Camille Lavaud avance à contre-courant et construit patiemment et avec abnégation une œuvre singulière. Ce n’est pas pour autant qu’elle est hors du temps. Son dessin se nourrit aussi bien de l’Histoire que des cultures populaires. Il revêt de multiples formes, parfois précis et méticuleux, d’autre fois plus spontané et jeté, mais toujours foisonnant et peuplé. De la fiction à l’exploration documentaire, il y est toujours question de récit.
Dans ses dessins, l’artiste impose un face-à-face avec le regardeur et c’est là que réside toute la contemporanéité de son œuvre. Qu’elle traite de la résistance dans le Limousin ou téléporte Jean-Pierre Marielle dans un Disney ™ old school croquignolesque, le procédé reste le même : insuffler au récit séquentiel la force des dessins orphelins. Chaque page, chaque planche pourrait être autonome même si son travail est envisagé comme un tout.
Pas de culture libérale du projet dans les multiples chantiers que l’artiste met en œuvre, mais une construction brique par brique comme le ferait tout bâtisseur prolétaire.
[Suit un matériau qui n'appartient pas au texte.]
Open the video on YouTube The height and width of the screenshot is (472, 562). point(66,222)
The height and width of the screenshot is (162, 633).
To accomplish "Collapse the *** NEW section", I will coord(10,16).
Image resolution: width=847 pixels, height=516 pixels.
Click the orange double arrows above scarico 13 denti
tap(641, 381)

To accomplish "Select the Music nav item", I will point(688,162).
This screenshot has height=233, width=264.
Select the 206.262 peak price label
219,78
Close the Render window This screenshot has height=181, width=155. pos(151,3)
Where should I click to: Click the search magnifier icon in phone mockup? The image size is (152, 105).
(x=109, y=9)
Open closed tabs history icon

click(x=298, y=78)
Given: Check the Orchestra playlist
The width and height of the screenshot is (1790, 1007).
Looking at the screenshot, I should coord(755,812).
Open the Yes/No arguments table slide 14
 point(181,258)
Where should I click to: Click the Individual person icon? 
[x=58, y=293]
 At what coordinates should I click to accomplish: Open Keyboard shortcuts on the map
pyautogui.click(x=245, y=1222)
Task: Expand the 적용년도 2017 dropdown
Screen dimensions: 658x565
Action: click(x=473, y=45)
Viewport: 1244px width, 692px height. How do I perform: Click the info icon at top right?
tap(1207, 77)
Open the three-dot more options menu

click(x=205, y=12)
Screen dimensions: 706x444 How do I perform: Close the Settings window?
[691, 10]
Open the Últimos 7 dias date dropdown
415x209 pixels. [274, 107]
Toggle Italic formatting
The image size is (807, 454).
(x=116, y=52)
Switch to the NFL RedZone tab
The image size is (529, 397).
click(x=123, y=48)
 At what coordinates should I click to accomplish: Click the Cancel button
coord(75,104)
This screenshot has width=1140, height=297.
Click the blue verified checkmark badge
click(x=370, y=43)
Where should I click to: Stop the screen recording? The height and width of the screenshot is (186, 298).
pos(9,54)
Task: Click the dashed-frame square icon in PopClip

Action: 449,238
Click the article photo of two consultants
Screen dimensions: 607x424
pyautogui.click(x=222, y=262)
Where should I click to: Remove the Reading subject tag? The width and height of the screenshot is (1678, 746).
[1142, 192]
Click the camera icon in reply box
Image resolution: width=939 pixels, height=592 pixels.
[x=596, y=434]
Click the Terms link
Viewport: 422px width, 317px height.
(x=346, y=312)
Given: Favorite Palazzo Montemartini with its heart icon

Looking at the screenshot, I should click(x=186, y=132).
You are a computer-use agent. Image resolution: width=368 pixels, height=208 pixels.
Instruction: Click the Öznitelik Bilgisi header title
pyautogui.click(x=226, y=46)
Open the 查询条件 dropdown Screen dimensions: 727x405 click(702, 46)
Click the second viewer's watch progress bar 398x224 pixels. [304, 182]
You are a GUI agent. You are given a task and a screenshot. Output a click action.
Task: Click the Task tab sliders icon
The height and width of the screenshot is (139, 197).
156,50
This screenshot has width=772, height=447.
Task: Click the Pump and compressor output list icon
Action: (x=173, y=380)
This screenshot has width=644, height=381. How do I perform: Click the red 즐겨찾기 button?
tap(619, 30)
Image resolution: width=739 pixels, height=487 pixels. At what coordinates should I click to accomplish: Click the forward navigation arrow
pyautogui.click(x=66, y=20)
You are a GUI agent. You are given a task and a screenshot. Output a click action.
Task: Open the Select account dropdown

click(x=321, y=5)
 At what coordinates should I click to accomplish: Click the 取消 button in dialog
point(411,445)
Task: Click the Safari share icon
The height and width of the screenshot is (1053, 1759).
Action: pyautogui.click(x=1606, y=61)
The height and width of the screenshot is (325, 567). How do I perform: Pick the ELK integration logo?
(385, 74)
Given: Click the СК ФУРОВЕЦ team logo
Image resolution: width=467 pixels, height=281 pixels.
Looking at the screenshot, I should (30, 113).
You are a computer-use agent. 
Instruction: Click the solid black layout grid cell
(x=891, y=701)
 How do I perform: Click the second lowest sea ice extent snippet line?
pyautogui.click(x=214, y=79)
À l’heure où, enfin, la diversité semble faire entendre ses voix, Camille fait partie des artistes qui cultivent subtilement l’impur. Elle a réussi la greffe entre Cinéparade et les Cahiers du cinéma en créant sa propre maison de production cinématographique, le Consortium des Prairies. Attention, nous n’avons pas à faire ici à un projet fictif, la Dame écrit des scénarios, dirige les acteurs, tourne des films et les projette !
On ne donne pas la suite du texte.